>>>

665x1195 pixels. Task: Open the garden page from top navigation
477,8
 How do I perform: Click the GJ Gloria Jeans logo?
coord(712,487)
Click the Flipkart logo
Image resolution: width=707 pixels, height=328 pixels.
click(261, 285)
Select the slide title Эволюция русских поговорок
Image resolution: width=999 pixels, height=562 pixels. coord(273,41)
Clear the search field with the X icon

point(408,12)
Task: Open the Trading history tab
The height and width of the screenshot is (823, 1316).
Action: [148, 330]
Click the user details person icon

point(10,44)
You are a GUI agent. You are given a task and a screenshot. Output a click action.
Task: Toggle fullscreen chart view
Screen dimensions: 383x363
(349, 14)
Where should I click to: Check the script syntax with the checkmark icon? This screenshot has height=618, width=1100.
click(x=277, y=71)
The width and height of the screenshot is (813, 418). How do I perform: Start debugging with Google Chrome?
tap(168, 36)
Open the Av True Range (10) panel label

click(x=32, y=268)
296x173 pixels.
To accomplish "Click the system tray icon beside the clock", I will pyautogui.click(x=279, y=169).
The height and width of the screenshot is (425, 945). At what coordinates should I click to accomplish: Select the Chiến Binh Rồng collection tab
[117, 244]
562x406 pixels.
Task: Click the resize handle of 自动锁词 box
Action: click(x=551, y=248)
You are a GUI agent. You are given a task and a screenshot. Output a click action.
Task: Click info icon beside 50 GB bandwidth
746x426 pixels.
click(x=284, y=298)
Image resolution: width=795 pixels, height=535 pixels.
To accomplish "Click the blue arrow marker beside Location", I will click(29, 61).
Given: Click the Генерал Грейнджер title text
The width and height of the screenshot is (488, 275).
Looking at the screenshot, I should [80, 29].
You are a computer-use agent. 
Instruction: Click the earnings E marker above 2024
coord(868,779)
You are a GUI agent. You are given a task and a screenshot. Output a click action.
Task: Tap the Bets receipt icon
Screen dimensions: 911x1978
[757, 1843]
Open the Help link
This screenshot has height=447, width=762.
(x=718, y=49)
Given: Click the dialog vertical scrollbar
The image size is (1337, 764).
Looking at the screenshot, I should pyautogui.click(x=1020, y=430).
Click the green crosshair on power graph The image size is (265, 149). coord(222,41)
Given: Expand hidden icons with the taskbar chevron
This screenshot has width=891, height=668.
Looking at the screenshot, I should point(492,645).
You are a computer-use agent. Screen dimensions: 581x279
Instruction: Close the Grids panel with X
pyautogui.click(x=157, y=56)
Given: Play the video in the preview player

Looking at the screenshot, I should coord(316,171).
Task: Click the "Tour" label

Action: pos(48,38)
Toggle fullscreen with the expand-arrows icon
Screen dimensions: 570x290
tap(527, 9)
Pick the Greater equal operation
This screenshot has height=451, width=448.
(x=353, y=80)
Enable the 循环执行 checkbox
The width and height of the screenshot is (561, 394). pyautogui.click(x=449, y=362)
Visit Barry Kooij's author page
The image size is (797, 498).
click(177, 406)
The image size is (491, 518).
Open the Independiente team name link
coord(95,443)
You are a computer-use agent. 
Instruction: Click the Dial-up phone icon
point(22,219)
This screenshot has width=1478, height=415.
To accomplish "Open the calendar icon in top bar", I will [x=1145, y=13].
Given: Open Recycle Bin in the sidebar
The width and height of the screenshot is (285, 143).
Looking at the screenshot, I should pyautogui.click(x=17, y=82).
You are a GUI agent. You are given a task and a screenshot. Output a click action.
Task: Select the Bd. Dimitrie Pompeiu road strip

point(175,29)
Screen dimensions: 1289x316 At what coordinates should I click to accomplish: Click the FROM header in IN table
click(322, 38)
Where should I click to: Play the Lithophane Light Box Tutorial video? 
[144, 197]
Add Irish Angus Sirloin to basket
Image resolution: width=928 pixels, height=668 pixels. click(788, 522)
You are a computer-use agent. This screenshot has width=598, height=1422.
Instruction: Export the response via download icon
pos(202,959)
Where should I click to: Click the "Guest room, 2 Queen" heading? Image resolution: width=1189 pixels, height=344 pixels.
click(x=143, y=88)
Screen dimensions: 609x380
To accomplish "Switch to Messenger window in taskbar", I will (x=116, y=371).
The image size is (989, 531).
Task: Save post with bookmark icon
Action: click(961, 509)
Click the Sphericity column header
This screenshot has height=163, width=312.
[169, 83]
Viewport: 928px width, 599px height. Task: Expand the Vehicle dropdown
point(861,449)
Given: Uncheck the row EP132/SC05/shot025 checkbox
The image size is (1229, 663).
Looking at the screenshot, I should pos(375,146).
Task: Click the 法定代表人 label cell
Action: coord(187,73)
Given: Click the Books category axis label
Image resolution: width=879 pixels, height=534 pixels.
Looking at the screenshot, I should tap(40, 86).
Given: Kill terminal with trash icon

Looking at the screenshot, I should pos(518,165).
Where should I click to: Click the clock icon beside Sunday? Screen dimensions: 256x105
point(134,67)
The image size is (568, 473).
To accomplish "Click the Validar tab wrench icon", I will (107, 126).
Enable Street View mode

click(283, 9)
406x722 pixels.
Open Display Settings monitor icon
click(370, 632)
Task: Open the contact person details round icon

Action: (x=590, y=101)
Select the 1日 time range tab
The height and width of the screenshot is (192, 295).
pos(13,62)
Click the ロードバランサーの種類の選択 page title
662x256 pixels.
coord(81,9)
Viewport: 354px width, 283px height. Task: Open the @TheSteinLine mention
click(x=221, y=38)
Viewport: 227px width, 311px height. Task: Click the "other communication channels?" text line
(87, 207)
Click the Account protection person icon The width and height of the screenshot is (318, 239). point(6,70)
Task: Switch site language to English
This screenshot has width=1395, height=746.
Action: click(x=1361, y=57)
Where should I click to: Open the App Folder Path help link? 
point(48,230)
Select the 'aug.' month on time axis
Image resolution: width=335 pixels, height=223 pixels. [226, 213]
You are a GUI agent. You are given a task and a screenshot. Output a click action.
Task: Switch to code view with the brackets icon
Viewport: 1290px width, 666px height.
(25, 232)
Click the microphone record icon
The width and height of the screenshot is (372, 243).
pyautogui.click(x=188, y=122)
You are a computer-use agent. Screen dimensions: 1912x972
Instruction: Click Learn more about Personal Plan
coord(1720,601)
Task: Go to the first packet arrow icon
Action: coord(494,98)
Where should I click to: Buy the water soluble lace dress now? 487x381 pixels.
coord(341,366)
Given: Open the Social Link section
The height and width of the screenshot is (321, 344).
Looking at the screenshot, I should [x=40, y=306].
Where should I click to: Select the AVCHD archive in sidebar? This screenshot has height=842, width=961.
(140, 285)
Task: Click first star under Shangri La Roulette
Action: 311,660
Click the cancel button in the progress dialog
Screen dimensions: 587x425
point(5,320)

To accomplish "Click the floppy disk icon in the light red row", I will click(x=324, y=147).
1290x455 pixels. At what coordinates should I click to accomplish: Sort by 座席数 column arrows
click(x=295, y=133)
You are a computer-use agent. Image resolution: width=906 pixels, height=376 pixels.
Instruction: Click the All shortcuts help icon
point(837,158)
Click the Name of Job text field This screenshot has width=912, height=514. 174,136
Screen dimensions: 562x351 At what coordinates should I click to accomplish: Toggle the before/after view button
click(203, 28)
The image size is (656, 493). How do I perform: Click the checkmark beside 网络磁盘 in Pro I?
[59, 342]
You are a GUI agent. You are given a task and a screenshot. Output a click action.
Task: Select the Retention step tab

<<<

## Task requirements
Copy each line of the records above that carries the word "computer".

## Solution to this task
You are a computer-use agent. 
You are a computer-use agent. Screen dimensions: 581x279
You are a computer-use agent. 
You are a computer-use agent. This screenshot has width=598, height=1422.
You are a computer-use agent. Screen dimensions: 1912x972
You are a computer-use agent. Image resolution: width=906 pixels, height=376 pixels.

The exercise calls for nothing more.